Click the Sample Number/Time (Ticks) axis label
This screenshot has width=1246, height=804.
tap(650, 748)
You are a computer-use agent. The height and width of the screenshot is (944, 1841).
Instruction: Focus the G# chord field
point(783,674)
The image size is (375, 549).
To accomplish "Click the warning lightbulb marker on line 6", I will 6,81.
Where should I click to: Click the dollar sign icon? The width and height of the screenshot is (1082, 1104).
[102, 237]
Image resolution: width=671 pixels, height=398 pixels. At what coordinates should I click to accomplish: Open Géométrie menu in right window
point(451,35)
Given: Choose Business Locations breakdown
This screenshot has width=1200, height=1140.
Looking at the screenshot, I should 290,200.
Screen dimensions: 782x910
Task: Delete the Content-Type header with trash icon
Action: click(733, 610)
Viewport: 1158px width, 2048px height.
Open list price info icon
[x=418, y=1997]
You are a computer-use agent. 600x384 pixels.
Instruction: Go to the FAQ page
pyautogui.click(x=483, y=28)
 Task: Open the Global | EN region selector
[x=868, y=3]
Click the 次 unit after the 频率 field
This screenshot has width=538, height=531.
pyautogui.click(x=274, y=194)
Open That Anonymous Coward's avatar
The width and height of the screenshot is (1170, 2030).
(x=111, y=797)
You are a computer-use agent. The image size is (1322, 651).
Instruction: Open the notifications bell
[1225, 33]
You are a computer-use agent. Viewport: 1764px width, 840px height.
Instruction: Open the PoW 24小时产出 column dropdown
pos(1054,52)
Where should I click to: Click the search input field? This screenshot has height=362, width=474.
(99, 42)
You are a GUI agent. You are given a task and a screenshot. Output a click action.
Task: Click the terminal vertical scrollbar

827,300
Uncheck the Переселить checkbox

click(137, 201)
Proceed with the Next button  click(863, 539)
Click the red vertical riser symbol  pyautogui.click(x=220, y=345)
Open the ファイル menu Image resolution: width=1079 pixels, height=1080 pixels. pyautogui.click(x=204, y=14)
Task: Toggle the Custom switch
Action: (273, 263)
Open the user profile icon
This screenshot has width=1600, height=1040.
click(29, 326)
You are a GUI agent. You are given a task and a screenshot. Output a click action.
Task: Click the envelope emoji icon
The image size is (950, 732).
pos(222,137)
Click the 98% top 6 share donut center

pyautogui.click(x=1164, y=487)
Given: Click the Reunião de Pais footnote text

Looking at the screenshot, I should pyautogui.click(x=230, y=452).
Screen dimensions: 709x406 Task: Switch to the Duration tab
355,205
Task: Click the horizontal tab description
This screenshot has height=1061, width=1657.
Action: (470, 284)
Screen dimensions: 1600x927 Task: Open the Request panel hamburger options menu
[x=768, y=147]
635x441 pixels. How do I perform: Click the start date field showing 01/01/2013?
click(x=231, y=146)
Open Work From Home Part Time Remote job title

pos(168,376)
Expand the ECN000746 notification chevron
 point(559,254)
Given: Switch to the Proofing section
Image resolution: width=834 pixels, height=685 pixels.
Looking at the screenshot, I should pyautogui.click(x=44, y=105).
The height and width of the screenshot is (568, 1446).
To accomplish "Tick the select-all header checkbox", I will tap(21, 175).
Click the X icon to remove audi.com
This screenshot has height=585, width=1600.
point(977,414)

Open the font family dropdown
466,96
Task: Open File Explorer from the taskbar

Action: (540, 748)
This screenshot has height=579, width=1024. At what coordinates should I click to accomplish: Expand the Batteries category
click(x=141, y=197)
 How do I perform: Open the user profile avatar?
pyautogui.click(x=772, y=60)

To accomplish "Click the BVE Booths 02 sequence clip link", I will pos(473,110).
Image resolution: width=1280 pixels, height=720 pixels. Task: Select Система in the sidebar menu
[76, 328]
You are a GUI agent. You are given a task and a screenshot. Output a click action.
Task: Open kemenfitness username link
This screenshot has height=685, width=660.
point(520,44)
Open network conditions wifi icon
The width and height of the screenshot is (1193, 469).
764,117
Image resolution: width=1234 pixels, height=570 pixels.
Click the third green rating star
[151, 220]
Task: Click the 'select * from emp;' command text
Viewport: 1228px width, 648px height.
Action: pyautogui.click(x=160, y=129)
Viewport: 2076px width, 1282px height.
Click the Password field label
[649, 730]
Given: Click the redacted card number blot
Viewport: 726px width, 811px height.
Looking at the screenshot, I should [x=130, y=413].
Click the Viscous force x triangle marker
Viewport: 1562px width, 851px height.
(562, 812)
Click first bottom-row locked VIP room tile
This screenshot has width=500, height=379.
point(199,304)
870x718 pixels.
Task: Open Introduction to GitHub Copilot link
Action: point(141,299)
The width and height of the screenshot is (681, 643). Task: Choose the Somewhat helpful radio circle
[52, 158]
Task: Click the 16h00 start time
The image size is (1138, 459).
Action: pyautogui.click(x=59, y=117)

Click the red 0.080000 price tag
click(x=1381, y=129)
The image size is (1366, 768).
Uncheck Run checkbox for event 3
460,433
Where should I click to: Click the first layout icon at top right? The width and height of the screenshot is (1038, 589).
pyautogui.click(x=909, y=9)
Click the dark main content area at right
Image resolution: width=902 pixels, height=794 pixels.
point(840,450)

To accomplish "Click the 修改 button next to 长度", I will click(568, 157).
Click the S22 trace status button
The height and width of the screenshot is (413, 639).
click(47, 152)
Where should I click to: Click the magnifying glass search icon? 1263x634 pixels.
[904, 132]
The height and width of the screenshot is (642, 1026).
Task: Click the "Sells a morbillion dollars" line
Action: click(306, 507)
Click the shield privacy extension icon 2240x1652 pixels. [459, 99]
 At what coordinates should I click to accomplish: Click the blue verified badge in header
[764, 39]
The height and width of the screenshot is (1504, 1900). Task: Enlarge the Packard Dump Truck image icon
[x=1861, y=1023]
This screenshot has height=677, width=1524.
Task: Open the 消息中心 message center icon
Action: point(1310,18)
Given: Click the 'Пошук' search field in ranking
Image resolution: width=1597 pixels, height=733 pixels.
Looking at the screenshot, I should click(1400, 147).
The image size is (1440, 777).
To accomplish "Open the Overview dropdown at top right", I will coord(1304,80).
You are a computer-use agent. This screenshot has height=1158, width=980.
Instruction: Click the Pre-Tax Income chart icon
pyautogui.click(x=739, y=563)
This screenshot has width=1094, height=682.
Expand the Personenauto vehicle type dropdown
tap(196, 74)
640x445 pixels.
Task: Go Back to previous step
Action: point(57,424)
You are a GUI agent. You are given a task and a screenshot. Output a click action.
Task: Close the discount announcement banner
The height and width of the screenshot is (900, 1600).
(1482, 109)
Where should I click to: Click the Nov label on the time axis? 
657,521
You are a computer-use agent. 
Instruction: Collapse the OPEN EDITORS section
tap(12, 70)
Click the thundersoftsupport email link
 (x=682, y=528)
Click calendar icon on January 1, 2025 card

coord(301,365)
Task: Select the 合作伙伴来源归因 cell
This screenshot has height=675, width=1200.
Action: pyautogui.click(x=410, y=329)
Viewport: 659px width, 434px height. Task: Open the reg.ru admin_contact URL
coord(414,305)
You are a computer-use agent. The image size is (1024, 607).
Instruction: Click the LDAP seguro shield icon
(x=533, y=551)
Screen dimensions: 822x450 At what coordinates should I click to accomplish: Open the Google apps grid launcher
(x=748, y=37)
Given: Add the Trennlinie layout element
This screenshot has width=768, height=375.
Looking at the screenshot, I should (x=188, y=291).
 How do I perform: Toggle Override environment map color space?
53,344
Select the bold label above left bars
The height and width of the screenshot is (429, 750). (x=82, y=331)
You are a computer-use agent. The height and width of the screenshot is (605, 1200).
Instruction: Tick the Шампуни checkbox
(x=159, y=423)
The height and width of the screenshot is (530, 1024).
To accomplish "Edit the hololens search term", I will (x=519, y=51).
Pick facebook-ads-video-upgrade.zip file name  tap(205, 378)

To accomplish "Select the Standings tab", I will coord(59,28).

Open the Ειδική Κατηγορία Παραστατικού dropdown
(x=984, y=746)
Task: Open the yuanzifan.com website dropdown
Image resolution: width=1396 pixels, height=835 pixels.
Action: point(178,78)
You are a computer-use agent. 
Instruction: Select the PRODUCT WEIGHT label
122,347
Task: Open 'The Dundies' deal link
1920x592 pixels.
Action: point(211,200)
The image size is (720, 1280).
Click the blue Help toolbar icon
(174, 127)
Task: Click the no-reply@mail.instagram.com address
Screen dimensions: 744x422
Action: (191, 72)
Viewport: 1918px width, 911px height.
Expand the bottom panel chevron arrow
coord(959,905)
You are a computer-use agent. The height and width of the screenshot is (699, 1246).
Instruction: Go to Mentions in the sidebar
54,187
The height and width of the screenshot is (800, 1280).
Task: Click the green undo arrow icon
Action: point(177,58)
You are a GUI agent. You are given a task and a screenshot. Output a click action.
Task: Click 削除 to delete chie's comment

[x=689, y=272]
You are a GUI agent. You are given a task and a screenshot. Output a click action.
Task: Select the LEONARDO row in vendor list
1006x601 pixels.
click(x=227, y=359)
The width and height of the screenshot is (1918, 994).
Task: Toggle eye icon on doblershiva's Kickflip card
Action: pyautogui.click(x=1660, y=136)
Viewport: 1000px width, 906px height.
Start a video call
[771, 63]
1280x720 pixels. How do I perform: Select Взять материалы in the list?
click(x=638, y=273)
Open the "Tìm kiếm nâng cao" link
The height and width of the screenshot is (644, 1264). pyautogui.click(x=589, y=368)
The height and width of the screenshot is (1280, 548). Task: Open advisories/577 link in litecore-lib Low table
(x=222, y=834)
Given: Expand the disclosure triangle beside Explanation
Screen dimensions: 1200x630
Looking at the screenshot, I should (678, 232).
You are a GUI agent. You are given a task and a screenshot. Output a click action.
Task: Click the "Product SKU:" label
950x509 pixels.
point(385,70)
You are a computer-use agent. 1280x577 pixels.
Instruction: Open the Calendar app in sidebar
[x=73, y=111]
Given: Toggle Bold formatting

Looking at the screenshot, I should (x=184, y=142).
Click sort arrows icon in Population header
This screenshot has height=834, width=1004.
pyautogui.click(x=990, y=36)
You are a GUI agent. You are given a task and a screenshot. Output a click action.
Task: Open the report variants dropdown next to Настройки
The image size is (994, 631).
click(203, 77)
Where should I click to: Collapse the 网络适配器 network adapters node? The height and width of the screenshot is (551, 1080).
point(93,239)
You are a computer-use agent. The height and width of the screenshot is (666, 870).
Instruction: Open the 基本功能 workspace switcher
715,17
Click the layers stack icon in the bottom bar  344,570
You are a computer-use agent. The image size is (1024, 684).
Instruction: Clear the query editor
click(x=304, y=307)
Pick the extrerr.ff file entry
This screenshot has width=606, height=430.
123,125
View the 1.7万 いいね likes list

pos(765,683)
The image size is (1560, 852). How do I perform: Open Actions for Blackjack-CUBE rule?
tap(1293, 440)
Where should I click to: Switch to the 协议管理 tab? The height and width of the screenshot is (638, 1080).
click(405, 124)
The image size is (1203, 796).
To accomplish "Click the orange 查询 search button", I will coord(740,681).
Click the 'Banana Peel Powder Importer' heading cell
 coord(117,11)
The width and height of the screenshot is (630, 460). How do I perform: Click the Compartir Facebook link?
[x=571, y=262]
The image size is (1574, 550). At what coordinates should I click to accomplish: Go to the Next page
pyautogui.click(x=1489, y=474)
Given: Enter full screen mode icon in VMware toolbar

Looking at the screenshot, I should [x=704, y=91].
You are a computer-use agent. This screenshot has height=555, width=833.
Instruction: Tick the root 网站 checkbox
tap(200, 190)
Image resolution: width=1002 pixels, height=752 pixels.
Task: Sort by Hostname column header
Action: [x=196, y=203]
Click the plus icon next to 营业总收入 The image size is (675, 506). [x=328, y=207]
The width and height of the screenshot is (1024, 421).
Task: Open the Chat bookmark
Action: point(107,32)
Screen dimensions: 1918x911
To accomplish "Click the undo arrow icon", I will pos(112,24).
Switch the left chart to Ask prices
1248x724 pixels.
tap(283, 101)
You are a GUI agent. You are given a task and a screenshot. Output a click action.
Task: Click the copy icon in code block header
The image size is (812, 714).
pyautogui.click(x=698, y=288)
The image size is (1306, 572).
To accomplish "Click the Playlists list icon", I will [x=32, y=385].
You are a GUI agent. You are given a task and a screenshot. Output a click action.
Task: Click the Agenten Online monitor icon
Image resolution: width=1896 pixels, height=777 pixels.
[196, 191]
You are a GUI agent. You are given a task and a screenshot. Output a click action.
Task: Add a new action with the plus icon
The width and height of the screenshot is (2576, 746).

+-------+

__GOAL OF THE EXERCISE__
Everything above from the line containing "is (605, 1200)." through the line containing "Task: Open the yuanzifan.com website dropdown" must be copied exactly. Nothing outside that range belongs in the answer.

__OUTPUT OF THE TASK__
You are a computer-use agent. The height and width of the screenshot is (605, 1200).
Instruction: Tick the Шампуни checkbox
(x=159, y=423)
The height and width of the screenshot is (530, 1024).
To accomplish "Edit the hololens search term", I will (x=519, y=51).
Pick facebook-ads-video-upgrade.zip file name  tap(205, 378)

To accomplish "Select the Standings tab", I will coord(59,28).

Open the Ειδική Κατηγορία Παραστατικού dropdown
(x=984, y=746)
Task: Open the yuanzifan.com website dropdown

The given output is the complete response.